### Data supplied
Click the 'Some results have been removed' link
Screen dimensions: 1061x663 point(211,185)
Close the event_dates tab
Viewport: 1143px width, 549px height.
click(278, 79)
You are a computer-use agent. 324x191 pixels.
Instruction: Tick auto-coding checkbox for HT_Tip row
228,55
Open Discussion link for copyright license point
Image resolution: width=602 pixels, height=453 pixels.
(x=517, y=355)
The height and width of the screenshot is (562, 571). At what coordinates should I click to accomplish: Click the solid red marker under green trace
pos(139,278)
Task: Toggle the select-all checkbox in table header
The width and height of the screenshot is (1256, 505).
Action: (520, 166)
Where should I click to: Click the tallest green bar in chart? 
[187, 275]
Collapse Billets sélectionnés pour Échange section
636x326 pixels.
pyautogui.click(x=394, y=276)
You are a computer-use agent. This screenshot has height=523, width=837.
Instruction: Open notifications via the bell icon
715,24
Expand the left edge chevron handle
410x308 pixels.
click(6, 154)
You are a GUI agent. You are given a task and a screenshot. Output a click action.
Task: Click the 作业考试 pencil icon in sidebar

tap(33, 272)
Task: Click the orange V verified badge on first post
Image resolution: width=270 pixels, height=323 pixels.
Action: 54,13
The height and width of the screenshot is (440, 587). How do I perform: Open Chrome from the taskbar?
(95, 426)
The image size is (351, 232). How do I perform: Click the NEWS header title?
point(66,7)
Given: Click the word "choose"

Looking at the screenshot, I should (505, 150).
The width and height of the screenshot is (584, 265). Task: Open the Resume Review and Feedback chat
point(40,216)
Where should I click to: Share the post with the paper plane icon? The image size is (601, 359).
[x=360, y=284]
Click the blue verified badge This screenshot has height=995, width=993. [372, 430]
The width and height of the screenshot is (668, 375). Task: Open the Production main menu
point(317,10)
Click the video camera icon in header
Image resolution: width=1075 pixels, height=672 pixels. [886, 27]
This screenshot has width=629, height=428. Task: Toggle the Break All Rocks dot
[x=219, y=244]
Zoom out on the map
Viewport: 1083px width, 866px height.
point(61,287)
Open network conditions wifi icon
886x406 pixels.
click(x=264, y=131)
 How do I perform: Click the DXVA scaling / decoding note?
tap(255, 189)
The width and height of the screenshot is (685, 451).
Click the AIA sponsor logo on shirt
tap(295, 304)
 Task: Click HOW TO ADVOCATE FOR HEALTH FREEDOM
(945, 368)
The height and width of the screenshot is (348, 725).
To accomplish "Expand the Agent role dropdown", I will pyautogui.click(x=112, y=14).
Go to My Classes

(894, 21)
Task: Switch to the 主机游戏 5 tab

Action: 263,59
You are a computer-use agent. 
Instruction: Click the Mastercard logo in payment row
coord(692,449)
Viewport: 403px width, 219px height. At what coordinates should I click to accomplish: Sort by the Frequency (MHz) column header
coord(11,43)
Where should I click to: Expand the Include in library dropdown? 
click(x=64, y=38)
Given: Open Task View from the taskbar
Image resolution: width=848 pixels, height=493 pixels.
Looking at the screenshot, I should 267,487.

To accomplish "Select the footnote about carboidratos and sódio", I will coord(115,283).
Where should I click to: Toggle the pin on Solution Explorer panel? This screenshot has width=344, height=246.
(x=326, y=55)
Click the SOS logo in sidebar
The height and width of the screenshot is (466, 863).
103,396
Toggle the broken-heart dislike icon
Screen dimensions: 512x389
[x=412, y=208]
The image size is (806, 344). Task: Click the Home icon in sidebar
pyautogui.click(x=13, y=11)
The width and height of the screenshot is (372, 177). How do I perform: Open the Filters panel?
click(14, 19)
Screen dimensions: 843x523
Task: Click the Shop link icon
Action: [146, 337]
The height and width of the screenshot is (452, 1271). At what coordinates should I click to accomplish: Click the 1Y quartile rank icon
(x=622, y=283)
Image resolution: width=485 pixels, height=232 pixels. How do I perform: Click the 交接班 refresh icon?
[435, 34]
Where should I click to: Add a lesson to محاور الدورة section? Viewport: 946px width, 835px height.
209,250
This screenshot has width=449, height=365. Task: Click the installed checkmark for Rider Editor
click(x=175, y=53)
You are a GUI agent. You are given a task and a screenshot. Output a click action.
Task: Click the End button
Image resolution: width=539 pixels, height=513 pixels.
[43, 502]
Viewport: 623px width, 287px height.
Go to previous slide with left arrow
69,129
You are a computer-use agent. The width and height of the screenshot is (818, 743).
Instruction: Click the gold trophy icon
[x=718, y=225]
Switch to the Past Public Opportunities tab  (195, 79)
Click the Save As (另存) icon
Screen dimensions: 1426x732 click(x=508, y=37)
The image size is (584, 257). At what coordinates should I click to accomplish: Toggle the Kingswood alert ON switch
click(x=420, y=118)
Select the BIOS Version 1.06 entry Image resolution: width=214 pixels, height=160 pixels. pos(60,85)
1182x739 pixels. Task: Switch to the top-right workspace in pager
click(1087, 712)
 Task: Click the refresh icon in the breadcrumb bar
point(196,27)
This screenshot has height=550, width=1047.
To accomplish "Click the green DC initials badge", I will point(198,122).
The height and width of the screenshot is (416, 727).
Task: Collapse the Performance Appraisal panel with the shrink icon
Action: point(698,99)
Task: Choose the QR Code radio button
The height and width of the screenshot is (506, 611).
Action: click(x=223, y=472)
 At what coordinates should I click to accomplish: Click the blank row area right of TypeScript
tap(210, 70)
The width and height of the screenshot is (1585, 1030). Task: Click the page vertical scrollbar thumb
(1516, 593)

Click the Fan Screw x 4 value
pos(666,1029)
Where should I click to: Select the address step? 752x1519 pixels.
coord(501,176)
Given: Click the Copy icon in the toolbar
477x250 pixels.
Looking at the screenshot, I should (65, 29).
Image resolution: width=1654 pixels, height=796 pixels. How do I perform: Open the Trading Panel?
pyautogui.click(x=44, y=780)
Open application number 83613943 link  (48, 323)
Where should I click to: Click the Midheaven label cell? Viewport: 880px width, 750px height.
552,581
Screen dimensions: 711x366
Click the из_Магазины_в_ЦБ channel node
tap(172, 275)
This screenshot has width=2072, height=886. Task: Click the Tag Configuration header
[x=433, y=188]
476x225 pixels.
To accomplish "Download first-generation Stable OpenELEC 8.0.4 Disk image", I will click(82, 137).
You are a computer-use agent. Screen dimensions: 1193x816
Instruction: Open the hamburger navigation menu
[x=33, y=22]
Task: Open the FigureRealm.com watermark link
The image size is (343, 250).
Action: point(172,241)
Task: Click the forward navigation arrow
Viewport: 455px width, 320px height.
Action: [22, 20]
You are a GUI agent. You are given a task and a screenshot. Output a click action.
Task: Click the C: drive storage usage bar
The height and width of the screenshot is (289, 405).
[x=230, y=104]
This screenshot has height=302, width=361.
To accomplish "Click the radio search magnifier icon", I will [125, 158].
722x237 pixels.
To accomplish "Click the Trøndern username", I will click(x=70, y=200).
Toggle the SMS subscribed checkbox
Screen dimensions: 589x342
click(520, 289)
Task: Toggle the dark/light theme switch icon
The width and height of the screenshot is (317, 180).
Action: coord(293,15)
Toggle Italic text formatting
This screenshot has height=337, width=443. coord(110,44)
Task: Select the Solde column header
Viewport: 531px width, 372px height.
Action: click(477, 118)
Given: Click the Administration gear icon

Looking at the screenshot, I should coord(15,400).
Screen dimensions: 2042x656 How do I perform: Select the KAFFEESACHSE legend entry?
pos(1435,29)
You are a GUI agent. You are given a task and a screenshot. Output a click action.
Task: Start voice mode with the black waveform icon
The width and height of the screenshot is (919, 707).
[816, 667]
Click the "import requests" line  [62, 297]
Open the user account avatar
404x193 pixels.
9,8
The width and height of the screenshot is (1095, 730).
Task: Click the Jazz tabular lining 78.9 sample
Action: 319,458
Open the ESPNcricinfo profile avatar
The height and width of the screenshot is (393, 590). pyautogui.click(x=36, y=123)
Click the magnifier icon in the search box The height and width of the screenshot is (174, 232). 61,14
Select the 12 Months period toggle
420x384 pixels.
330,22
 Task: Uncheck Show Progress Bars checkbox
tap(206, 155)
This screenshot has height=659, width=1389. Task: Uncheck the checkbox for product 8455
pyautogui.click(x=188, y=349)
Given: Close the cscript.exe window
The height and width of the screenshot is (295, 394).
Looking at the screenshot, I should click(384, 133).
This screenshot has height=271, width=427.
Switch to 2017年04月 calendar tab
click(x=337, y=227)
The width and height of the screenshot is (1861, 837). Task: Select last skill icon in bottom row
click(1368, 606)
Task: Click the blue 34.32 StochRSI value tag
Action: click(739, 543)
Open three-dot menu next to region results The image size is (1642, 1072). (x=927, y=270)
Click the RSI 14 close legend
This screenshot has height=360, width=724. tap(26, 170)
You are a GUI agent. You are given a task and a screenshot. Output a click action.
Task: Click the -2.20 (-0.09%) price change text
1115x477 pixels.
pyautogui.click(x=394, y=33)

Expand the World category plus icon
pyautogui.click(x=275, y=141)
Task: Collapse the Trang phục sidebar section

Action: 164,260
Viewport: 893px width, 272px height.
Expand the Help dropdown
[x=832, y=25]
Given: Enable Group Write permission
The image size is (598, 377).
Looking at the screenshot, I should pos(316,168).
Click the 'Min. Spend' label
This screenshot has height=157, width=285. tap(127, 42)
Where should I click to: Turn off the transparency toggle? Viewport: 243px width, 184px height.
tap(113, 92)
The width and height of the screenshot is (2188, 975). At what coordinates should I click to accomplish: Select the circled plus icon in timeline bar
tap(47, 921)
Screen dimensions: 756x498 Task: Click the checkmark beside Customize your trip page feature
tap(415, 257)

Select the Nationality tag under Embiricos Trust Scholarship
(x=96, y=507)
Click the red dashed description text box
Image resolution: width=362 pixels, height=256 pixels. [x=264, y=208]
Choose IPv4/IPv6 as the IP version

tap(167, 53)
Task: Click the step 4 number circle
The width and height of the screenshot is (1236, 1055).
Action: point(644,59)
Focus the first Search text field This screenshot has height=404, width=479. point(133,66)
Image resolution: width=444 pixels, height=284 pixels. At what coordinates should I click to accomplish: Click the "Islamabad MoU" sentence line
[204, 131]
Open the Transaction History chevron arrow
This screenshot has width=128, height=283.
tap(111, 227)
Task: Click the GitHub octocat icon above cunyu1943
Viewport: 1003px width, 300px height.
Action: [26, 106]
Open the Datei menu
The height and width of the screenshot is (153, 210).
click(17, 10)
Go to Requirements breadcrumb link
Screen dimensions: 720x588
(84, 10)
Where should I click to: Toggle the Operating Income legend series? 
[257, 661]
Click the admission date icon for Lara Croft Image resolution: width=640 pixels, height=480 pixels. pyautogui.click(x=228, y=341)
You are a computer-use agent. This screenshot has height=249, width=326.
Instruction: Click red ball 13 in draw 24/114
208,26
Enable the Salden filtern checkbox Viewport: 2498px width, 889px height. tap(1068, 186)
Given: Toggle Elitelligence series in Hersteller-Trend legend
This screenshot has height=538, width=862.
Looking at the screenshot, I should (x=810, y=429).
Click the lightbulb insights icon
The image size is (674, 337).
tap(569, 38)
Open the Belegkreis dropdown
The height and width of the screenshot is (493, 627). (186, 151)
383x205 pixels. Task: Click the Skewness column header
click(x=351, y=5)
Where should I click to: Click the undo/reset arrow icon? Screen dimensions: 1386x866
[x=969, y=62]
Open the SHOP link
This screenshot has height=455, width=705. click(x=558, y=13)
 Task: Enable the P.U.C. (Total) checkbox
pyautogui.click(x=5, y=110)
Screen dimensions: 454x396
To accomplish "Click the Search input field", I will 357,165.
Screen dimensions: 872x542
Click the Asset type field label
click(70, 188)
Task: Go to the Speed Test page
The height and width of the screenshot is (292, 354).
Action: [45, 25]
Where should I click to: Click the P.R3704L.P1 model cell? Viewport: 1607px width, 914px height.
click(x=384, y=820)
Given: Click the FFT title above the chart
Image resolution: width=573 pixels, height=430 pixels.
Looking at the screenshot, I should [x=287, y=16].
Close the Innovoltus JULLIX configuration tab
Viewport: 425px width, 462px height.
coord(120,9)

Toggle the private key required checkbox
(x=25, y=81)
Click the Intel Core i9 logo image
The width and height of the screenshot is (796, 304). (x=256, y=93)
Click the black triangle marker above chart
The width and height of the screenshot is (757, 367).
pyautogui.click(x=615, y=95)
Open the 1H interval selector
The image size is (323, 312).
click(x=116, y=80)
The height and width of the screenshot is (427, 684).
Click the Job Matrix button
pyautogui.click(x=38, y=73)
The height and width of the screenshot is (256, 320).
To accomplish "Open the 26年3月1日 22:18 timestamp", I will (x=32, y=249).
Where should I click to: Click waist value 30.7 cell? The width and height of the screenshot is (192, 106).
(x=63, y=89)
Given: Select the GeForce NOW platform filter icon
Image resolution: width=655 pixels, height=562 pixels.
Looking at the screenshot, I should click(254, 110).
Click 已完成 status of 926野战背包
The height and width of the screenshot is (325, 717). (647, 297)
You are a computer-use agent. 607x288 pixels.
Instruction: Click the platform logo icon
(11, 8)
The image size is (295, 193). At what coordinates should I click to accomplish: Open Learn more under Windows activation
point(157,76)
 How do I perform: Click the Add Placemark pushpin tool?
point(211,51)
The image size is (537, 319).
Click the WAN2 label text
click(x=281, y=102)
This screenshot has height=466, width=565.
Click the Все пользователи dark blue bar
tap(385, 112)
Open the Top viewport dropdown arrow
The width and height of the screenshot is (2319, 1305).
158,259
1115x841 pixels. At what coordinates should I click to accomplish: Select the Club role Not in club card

### Task description
Where the string "radio" occurs in a line of the material above, copy the whole line.

### Response to this task
Task: Choose the QR Code radio button
To accomplish "Click the radio search magnifier icon", I will [125, 158].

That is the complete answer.